Um novo áudio divulgado nesta segunda-feira (4) pelo portal Metrópoles coloca em xeque a versão do deputado federal André Janones (Avante) sobre as acusações de rachadinha feitas por ex-assessores.
Na gravação, Janones pede parte do salário dos assessores quando já havia assumido o cargo de deputado federal. Ele tem sustentado a tese de que, por não ter assumido ainda o cargo, nenhum assessor havia sido nomeado e que sugestão de ficar com parte do salário de seus auxiliares foi vetada por sua advogada. Com isso, o crime não teria acontecido.
No entanto, o novo áudio mostra que Janones estava ciente da nomeação de Fabrício Ferreira, um dos que o acusam de rachadinha, e que já havia solicitado que ele repassasse parte do salário.
A gravação teria sido feita em uma reunião que teria acontecido no dia 5 de fevereiro de 2019, uma terça-feira. Fabrício Ferreira, um dos que acusam o deputado de rachadinha, teve a sua nomeação publicada no Diário Oficial quatro dias antes, em 1º de fevereiro.

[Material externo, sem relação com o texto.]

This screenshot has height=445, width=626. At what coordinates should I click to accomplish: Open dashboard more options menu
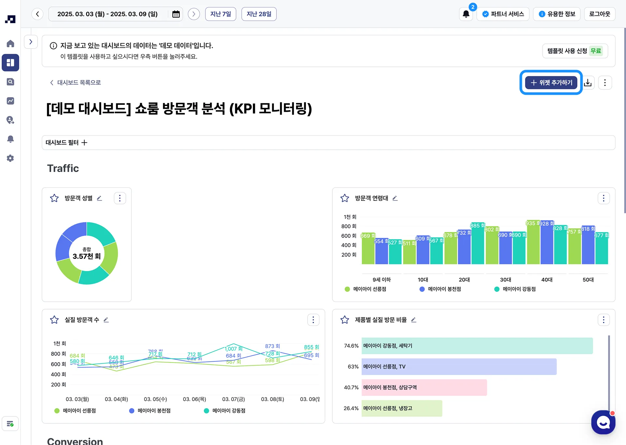(605, 83)
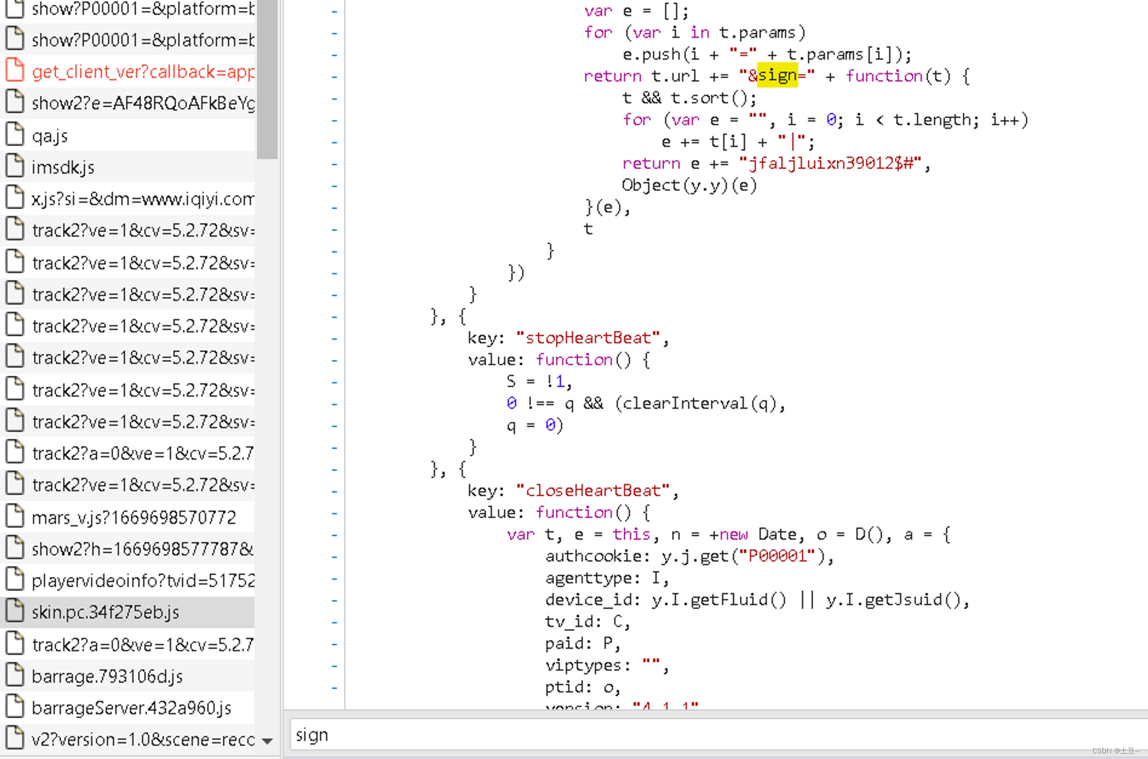
Task: Click the highlighted 'sign' match in code
Action: (777, 75)
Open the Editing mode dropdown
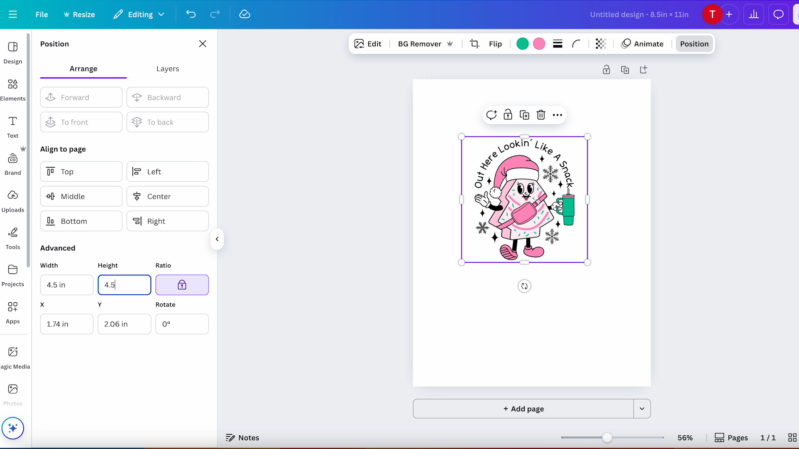 tap(139, 14)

No áudio, Janones diz: “Não sei se vocês viram aí nas noticias do Facebook. Já tem uma p#rrada de deputado que apresentou projeto de lei ontem. Ontem tinha uma fila de 100 deputados apresentando projeto de lei. Eu sequer sabia de disso”.
“Por que eu não sabia? Por que não contratei nenhum especialista em técnico legislativo. Hoje tem plenário à tarde. Eu não sei o que que eu vou fazer lá. Vou chegar lá e vou ficar perdido. Não sei como que é, o que eu vou fazer, que horas que eu falo, que assunto que vai ser. Por quê? Porque não contratei ninguém de plenário”, acrescenta.
A nova gravação pode complicar ainda mais a situação de Janones, que já enfrenta um pedido de cassação de mandato pelo Partido Liberal (PL).
O caso
A suposta prática de rachadinha feita por Janones surgiu depois que o site Metrópoles divulgou, no último dia 27 de novembro, um áudio em que o parlamentar aparece dizendo que iria gastar o dinheiro recebido com “casa, carro, poupança e previdência”.
O deputado disse que o ato se configurava como corrupção. “Eu acho justo que essas pessoas também participem comigo da reconstrução disso”, afirmou. Janones disse ainda que era seu gasto de R$ 675 mil na campanha e sua perda de patrimônio foi “dilapidado”. “Eu perdi uma casa de R$ 380 mil, um carro, uma poupança de R$ 200 mil e uma previdência de R$ 70 mil”, comentou.
Após a divulgação do primeiro áudio, Janones admitiu que havia pedido parte do salário dos assessores, mas disse que a sugestão foi feita pela sua advogada, que considerou que a prática era legal. Ele também disse que a sugestão foi vetada por ele mesmo.